## Problem statement
For this exercise, write out exactly the lines from the line containing "Click the Coding" through the last line of the records, and no other lines.

## Supplied data
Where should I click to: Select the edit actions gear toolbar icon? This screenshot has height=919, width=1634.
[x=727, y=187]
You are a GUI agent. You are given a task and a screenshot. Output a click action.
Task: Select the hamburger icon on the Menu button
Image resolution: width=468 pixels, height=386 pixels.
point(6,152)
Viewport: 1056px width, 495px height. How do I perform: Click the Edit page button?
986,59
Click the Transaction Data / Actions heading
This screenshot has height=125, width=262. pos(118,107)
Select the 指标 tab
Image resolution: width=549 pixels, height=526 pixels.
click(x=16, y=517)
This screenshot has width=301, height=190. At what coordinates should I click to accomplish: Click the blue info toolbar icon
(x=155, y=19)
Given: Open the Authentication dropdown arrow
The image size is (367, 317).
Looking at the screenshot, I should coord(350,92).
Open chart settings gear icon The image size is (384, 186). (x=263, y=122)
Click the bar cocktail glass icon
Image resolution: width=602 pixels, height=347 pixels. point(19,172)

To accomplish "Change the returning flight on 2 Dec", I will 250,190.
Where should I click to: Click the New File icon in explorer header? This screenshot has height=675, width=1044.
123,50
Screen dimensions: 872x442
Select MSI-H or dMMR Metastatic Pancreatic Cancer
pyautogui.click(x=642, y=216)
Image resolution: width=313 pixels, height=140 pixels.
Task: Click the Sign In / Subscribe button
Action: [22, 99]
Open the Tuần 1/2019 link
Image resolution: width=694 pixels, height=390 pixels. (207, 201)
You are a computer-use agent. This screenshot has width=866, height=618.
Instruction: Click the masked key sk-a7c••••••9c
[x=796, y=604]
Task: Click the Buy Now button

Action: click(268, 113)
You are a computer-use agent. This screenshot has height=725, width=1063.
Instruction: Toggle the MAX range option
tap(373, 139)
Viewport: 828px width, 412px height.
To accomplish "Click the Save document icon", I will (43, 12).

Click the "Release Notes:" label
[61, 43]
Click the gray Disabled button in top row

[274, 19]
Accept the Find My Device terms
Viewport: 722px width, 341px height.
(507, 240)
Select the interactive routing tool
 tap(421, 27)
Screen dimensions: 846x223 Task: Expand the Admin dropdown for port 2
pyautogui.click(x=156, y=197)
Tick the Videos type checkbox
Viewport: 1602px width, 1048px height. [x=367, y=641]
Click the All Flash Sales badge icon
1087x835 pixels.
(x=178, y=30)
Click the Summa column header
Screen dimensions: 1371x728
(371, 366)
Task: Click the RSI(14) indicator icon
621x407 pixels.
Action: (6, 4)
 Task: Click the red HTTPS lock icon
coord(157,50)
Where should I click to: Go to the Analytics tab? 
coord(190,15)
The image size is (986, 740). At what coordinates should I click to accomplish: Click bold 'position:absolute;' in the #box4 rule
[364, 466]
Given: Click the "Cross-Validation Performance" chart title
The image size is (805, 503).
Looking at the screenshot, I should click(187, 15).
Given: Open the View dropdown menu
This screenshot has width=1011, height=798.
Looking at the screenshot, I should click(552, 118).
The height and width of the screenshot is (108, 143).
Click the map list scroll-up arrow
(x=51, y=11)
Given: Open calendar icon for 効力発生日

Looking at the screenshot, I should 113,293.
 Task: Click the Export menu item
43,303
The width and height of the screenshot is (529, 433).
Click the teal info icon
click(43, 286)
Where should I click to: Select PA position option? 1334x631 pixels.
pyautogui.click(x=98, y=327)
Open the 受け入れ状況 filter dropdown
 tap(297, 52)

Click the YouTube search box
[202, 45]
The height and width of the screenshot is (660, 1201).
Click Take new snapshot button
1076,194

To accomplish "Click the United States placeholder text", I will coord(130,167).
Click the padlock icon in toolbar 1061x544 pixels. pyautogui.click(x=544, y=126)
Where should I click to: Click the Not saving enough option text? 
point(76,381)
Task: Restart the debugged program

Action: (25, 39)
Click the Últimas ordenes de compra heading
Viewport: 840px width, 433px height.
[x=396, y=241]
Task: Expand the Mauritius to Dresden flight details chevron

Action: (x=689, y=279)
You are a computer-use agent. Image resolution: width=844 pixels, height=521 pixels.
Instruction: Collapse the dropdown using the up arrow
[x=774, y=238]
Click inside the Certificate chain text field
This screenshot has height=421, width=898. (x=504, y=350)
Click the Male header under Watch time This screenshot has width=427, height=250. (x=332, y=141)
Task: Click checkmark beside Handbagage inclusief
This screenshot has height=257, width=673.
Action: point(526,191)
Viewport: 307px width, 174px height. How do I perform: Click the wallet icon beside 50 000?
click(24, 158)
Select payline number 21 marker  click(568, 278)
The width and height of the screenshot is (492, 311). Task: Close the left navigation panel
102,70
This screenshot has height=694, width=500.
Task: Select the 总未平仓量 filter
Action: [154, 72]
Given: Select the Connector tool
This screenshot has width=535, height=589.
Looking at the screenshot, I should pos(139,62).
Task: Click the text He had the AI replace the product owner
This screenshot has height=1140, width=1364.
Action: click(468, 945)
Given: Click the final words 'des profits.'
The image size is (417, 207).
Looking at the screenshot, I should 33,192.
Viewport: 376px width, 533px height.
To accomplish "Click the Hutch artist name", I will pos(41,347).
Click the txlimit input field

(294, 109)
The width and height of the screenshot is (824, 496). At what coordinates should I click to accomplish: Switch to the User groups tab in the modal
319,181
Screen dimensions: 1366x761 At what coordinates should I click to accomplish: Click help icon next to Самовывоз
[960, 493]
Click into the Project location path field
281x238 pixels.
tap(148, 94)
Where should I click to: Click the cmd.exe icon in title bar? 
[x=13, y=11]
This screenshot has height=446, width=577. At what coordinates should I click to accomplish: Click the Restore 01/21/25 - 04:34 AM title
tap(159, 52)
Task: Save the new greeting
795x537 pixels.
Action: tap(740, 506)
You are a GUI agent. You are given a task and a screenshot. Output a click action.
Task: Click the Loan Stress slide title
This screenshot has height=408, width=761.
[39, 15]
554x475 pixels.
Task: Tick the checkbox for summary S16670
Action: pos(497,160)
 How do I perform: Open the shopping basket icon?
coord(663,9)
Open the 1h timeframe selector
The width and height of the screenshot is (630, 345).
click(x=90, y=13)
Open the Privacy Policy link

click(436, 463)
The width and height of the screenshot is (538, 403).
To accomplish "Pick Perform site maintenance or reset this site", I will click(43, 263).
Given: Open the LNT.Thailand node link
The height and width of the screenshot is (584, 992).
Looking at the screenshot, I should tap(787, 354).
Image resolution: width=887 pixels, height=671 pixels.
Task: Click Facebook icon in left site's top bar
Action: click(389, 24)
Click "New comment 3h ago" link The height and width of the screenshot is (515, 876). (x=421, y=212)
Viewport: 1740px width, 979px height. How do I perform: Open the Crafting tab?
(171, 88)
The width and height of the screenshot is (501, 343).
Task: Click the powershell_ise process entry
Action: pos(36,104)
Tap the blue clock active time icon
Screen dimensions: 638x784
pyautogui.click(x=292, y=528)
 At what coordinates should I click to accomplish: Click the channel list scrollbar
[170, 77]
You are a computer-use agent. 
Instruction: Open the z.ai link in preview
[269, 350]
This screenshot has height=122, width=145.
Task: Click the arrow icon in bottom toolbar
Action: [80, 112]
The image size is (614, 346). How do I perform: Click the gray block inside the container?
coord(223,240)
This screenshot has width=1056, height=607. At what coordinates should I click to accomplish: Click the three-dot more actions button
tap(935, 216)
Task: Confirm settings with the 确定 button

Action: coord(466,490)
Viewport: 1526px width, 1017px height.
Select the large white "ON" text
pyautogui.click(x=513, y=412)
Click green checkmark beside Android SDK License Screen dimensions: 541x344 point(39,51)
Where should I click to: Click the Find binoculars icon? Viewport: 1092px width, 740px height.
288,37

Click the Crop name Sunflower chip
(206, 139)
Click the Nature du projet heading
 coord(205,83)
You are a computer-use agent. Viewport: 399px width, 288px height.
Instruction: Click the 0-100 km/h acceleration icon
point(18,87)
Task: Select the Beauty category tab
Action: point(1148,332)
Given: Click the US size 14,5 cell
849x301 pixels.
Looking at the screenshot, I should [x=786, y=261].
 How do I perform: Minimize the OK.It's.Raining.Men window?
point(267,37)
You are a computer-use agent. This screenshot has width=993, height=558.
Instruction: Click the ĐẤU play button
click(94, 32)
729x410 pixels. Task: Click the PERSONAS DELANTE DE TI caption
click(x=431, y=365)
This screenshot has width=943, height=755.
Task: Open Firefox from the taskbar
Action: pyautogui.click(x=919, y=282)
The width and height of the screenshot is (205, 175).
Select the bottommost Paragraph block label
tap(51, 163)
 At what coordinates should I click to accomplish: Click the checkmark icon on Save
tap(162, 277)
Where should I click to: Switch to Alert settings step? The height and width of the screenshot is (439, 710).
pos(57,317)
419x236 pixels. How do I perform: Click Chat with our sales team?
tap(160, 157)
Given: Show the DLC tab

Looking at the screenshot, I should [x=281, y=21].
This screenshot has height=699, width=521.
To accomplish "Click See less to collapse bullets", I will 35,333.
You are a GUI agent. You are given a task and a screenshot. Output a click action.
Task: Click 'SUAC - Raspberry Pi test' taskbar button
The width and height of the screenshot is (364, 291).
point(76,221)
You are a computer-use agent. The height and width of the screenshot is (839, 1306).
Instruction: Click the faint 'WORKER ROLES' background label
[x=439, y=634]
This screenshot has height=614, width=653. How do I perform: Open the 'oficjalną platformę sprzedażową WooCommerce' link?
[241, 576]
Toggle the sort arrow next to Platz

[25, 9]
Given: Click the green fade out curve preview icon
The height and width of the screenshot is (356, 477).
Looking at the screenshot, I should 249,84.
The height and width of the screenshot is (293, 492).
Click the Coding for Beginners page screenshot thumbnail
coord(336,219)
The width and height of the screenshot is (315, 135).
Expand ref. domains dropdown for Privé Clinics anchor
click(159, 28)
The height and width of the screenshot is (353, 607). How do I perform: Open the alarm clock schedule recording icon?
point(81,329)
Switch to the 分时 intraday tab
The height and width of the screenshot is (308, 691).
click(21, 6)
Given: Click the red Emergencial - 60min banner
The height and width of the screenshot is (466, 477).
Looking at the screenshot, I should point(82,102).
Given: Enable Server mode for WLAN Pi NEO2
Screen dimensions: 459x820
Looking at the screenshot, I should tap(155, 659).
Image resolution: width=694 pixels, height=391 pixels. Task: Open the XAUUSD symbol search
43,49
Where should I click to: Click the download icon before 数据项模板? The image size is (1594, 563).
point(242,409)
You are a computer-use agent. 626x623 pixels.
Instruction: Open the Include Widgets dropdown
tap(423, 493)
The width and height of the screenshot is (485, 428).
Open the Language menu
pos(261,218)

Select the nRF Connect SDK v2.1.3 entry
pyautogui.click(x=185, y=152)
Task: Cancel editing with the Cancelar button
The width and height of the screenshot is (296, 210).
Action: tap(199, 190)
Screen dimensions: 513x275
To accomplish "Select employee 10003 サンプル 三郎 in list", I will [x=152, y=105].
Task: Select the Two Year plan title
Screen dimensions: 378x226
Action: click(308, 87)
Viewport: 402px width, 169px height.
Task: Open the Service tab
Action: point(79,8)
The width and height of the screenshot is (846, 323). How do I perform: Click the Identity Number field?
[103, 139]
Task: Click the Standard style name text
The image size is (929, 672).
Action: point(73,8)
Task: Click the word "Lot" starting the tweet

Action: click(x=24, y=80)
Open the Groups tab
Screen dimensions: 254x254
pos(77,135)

## Exercise solution
Click the Coding for Beginners page screenshot thumbnail
coord(336,219)
The width and height of the screenshot is (315, 135).
Expand ref. domains dropdown for Privé Clinics anchor
click(159, 28)
The height and width of the screenshot is (353, 607). How do I perform: Open the alarm clock schedule recording icon?
point(81,329)
Switch to the 分时 intraday tab
The height and width of the screenshot is (308, 691).
click(21, 6)
Given: Click the red Emergencial - 60min banner
The height and width of the screenshot is (466, 477).
Looking at the screenshot, I should point(82,102).
Given: Enable Server mode for WLAN Pi NEO2
Screen dimensions: 459x820
Looking at the screenshot, I should tap(155, 659).
Image resolution: width=694 pixels, height=391 pixels. Task: Open the XAUUSD symbol search
43,49
Where should I click to: Click the download icon before 数据项模板? The image size is (1594, 563).
point(242,409)
You are a computer-use agent. 626x623 pixels.
Instruction: Open the Include Widgets dropdown
tap(423, 493)
The width and height of the screenshot is (485, 428).
Open the Language menu
pos(261,218)

Select the nRF Connect SDK v2.1.3 entry
pyautogui.click(x=185, y=152)
Task: Cancel editing with the Cancelar button
The width and height of the screenshot is (296, 210).
Action: tap(199, 190)
Screen dimensions: 513x275
To accomplish "Select employee 10003 サンプル 三郎 in list", I will [x=152, y=105].
Task: Select the Two Year plan title
Screen dimensions: 378x226
Action: click(308, 87)
Viewport: 402px width, 169px height.
Task: Open the Service tab
Action: point(79,8)
The width and height of the screenshot is (846, 323). How do I perform: Click the Identity Number field?
[103, 139]
Task: Click the Standard style name text
The image size is (929, 672).
Action: point(73,8)
Task: Click the word "Lot" starting the tweet

Action: click(x=24, y=80)
Open the Groups tab
Screen dimensions: 254x254
pos(77,135)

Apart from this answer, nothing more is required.